Performance is a field where the more you know, the less you understand.

Regardless of the source, when a performance issue appears it should be fixed immediately. Two ways are: 1) modifying code/architecture or throwing money at additional hardware resources. The second path in some time will lead to the same problem down the line.

Prior starting performance analysis, you must understand your application architecture. Any analysis requires clear boundaries and a full understanding of dependencies and third-party services.

A diagram of your software architecture is a great starting point.

The foundation of your software should be resilient to achieve better results.

Monitoring

Today, a big part of the market is adopting distributed systems. As we’ve come to learn, such systems adds a lot of complexity to your architecture in exchange for scalability and availability (resilience).

It also adds more components to your list of dependencies. Therefore, you should monitor these dependencies to have better visibility when things deviate from a happy path.

Each part of the architecture (or software) needs individual monitoring that helps us go back in time and answer some of these questions:

  • When did the software start performing worse?
  • During what timeframe are we seeing most activity?
  • How are components behaving during these timeframes? Think: I/O latency, DNS resolution, CPU or RAM consumption

These questions will help to choose the right performance methodology to apply.

Known-Unknowns

Known Unknowns

This section is a reference to the book System Performance by the author Brendan Gregg.

In performance analysis we can split information into three types:

  • Know-Knows: These are things you know, for instance, you know that you should be checking CPU utilization and you know that the value is 10% on average.
  • Know-Unknows: There are things that you know that you do not know. You know that an increase in API response time can be related to a third-party component, but you don’t have metrics showing it.
  • Unknown-Unknowns: These are things you are unaware of not knowing. Confusing? For instance: you may not know that DNS resolution can become heavy I/O latency, so you are not checking them (because you didn’t know).

While creating architecture diagrams, unknowns-unknowns obviously aren’t mappable since you don’t know about them.

unknown-unknows are common. It is your job as a performance engineer to transform the unknown-unknowns into know-unknows.

The Diagram above map known-knowns (Green box) and known-unknows (Red box)

Observability Tools

As previously mentioned, achieving observability in our software/architecture is fundamental to perform performance improvements. In this section, I’ll walk through a few tools that are great for this purpose.

Tracing

Tracing collects per-event data for analysis. Normally, tracing tools are not enabled by default since it adds CPU overhead to capture and send/store the data.

Logging (including system logs) can be seen as low-frequency tracing that is enabled by default.

Some common tools:

system-wide:

  • tcpdump: network packet tracing
  • perf: Linux Performance Events (tracing static and dynamic probes)

per-process:

  • strace: system call tracing
  • USDT (Userland Statically Defined Tracing)
  • DTrace: observability framework that includes a programming language and a tool.

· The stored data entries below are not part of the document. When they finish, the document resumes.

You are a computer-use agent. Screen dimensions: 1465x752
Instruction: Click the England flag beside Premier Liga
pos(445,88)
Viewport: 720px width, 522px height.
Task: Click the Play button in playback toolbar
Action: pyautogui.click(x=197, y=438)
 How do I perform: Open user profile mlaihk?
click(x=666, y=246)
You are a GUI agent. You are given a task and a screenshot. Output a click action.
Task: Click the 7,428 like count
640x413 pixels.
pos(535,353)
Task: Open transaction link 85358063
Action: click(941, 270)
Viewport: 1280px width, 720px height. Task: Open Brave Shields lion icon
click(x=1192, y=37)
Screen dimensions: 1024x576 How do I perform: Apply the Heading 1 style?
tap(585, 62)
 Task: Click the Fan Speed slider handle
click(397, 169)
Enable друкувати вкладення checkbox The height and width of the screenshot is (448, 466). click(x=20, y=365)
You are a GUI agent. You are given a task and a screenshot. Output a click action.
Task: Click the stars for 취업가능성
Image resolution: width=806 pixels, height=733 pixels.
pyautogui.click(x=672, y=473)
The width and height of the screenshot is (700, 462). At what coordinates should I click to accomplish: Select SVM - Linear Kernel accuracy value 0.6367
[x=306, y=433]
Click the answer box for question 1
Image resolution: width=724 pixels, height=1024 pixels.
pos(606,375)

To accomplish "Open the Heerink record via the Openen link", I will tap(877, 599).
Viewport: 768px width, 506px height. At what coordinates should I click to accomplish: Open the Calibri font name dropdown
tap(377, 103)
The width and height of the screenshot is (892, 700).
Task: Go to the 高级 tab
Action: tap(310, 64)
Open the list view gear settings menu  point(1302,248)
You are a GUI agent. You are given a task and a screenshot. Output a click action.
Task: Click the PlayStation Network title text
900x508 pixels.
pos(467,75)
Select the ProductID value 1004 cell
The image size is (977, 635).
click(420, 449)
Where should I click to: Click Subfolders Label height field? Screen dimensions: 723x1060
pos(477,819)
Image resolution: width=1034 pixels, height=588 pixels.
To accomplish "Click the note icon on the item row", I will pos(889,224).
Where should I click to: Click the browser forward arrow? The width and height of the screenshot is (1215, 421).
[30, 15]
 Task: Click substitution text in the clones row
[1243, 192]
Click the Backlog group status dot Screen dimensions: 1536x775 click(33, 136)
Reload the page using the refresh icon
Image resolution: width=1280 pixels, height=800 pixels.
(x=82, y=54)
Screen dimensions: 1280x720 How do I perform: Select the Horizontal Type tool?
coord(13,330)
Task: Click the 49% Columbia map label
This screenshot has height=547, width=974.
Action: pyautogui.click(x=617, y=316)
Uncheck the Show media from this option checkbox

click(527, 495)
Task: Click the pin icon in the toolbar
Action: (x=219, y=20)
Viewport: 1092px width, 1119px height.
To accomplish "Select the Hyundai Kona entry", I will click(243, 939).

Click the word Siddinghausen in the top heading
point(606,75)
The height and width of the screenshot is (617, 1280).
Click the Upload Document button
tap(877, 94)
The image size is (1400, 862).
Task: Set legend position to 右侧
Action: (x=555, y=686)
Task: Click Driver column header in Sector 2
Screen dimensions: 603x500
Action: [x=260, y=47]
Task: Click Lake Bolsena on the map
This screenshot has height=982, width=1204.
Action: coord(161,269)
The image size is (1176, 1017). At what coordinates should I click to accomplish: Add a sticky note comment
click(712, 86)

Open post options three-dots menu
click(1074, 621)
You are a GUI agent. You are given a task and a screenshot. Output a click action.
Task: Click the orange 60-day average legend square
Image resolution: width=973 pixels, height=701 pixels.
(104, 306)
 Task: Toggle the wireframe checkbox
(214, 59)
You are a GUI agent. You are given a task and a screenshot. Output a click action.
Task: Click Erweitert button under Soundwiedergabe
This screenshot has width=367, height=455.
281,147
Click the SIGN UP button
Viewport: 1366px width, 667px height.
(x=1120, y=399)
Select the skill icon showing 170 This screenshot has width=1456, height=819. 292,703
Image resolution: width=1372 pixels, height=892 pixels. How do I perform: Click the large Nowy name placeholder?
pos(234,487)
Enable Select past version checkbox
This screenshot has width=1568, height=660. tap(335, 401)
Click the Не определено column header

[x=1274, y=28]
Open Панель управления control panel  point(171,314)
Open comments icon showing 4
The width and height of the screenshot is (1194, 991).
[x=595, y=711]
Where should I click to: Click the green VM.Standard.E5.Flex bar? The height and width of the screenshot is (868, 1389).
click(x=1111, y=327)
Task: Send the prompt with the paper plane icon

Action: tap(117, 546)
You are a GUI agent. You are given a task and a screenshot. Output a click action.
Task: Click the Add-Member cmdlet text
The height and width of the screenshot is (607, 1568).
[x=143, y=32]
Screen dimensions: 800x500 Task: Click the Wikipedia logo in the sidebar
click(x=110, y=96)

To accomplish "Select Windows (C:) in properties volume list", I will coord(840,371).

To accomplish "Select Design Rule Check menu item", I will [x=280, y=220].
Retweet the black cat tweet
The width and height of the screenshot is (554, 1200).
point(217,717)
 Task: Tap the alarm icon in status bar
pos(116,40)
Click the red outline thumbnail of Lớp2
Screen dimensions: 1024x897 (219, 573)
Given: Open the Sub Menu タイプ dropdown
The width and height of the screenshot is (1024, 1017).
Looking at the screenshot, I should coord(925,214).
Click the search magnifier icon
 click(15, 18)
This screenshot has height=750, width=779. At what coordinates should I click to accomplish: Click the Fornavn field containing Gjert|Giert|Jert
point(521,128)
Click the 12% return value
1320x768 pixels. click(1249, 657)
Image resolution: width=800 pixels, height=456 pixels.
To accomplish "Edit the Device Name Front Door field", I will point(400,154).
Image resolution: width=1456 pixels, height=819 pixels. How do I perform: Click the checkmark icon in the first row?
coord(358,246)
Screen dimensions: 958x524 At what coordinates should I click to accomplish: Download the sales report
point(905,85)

TracePoints is a great way to observe your software in the production environment. You can use USDT (dynamic probes) or static tracepoints. For further information check the useful links section.

Profiling

Profiling characterizes the target by collecting a set of samples of snapshots. CPU usage is a common example where samples are taken of the stack trace to characterize the code paths that are consuming CPU cycles.

Note: For further information about Profiling CPU, I’ve made a blog post doing CPU Profiling in a Node.js application. Check here.

Tools:

  • perf: Linux Performance Events (profiling)
  • cachegrind: a Valgrind sub tool, can profile hardware cache usage and be visualized using kcachegrind

/proc is a file system interface for kernel statistics, it contains directories where each directory is named after the PID of the process. These directories contain a number of files containing information and statistics about each process mapped from kernel data structures.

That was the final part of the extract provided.